- Problem to solve
Please repeat exactly the lines below from the line with "Task: Select the Screen Size label" to the line with "Task: Switch to 手动输入网址 tab", including both, and leave out every picture.

Stored data:
-------
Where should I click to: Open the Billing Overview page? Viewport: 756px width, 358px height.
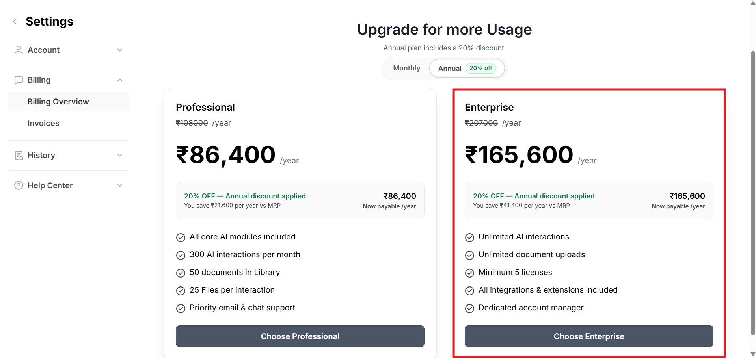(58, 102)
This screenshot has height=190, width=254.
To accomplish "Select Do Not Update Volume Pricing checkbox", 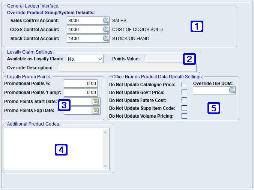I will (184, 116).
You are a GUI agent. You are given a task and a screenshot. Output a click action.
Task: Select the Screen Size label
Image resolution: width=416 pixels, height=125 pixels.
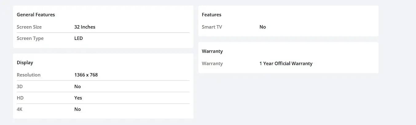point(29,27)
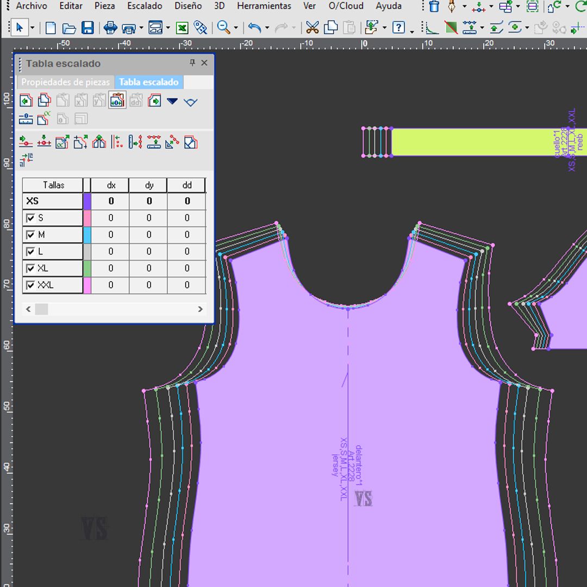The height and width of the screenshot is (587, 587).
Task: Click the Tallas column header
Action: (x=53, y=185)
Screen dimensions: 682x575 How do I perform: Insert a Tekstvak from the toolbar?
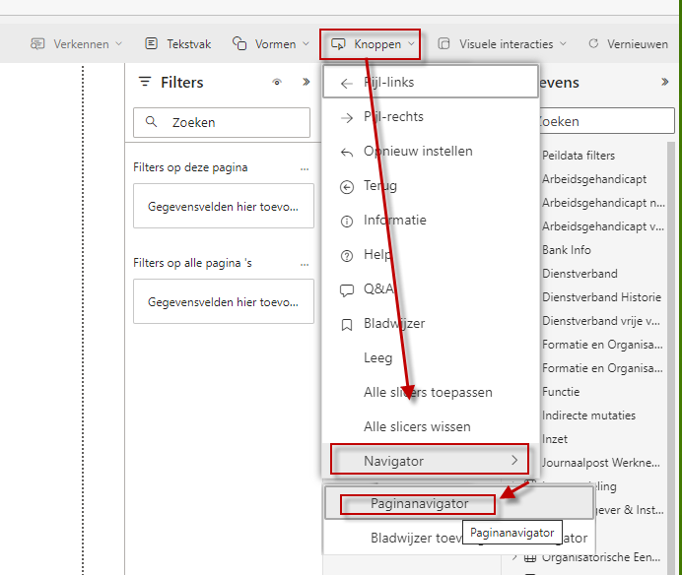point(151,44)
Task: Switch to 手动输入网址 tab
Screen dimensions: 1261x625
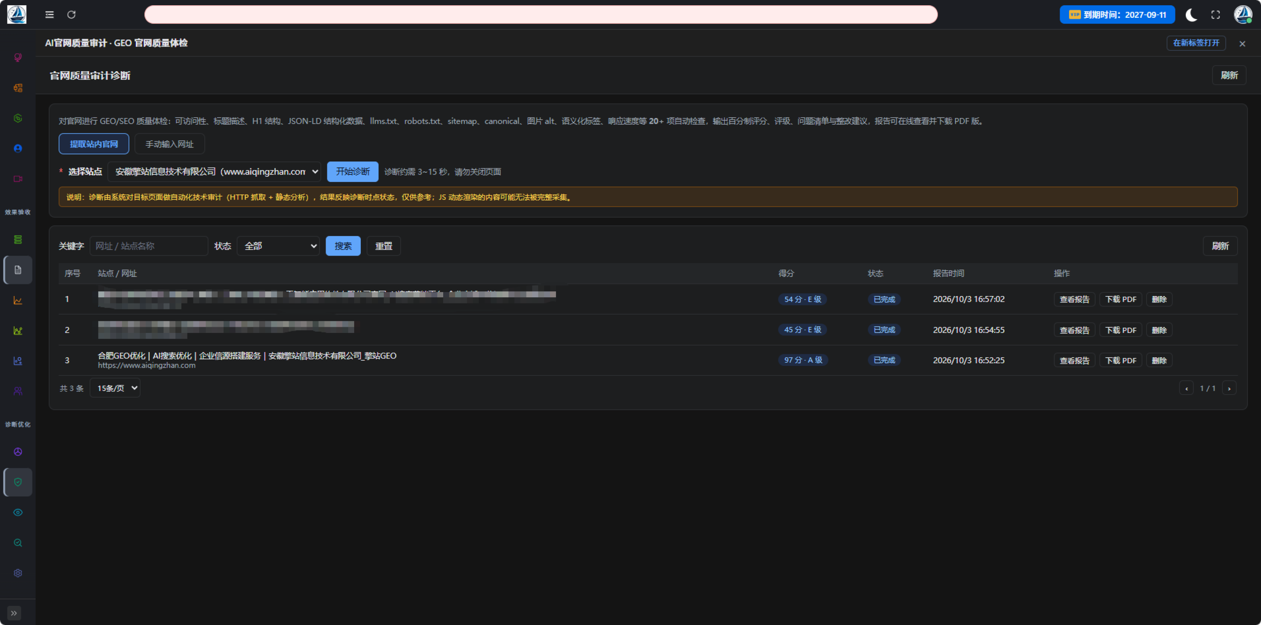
-------
- Solved exercise
Task: Select the Screen Size label
Image resolution: width=416 pixels, height=125 pixels.
point(29,27)
The height and width of the screenshot is (587, 587).
Task: Click the Tallas column header
Action: (x=53, y=185)
Screen dimensions: 682x575 How do I perform: Insert a Tekstvak from the toolbar?
point(151,44)
Task: Switch to 手动输入网址 tab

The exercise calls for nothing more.